Technology companies and employers of tech workers across all vertical industries continue to battle it out for the best talent in an increasingly tight labor market.  This along with more reliable global internet connectivity, the increasing influence of millennials in management practices, and a need for a more decentralized workforce is making telecommuting less of a perk.

The days of narrowing in on hiring someone within a 50 mile radius, or forcing new employees to relocate so they are able to come into an office are dwindling.  It’s no secret that telecommuting gives employers an advantage when recruiting talent that is in short supply and high demand.  Companies that are sticking to requiring employees to be in a physical office are suffering the consequences of a greatly reduced pool of viable job candidates.   Providing workplace flexibility options to employees enables a company to substantially widen the pool of candidates that they can consider for business-critical hiring requirements.

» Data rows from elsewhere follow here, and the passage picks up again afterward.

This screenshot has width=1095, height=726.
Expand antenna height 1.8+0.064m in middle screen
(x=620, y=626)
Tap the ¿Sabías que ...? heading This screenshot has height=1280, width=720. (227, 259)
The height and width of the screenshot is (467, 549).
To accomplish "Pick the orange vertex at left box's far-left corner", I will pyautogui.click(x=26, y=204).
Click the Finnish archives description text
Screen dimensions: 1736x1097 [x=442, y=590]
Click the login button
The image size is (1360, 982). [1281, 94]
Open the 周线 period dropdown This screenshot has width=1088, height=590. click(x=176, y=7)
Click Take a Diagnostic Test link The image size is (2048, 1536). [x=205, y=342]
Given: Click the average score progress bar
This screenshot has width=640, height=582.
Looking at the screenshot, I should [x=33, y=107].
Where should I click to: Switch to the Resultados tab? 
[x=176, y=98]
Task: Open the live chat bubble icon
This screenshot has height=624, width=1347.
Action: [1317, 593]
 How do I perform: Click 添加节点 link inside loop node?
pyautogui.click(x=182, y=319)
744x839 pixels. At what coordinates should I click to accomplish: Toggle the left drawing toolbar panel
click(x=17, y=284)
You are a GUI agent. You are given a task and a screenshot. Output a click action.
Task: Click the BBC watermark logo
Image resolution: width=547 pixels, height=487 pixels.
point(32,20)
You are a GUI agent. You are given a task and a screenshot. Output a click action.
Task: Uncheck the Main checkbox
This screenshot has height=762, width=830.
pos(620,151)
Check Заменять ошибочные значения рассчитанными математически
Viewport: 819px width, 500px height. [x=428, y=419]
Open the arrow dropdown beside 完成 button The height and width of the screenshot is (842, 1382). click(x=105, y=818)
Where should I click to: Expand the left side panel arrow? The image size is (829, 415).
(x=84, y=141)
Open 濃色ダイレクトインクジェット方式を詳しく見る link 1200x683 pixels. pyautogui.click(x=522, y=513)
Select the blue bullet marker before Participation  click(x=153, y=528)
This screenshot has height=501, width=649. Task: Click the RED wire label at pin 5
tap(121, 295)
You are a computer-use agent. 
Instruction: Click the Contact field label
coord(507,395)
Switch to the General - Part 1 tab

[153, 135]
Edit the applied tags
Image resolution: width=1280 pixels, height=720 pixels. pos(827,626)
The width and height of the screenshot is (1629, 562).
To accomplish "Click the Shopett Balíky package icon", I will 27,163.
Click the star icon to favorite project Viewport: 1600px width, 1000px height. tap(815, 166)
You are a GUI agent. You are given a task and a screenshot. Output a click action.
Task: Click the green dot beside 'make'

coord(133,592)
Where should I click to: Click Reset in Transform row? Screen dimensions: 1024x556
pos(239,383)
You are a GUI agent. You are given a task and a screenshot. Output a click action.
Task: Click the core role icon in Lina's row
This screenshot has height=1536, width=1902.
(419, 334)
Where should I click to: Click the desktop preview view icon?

We are seeing the majority of our clients offer distributed workforce policies via part-time, and full-time remote work opportunities as a standard workforce policy.  Even companies we’ve worked with for many years that have fought the trend are giving in; simply to stay competitive and attractive as a potential employer.

Telecommuting comes with some pitfalls since many in management roles are used to seeing their teams physically in an office setting.  There’s a sense of more control by being able to see whether an employee is working or not, and what they are working on.  With a more distributed workforce, management is having to adopt new policies and in some cases re-learn how to manage people in this type of setting.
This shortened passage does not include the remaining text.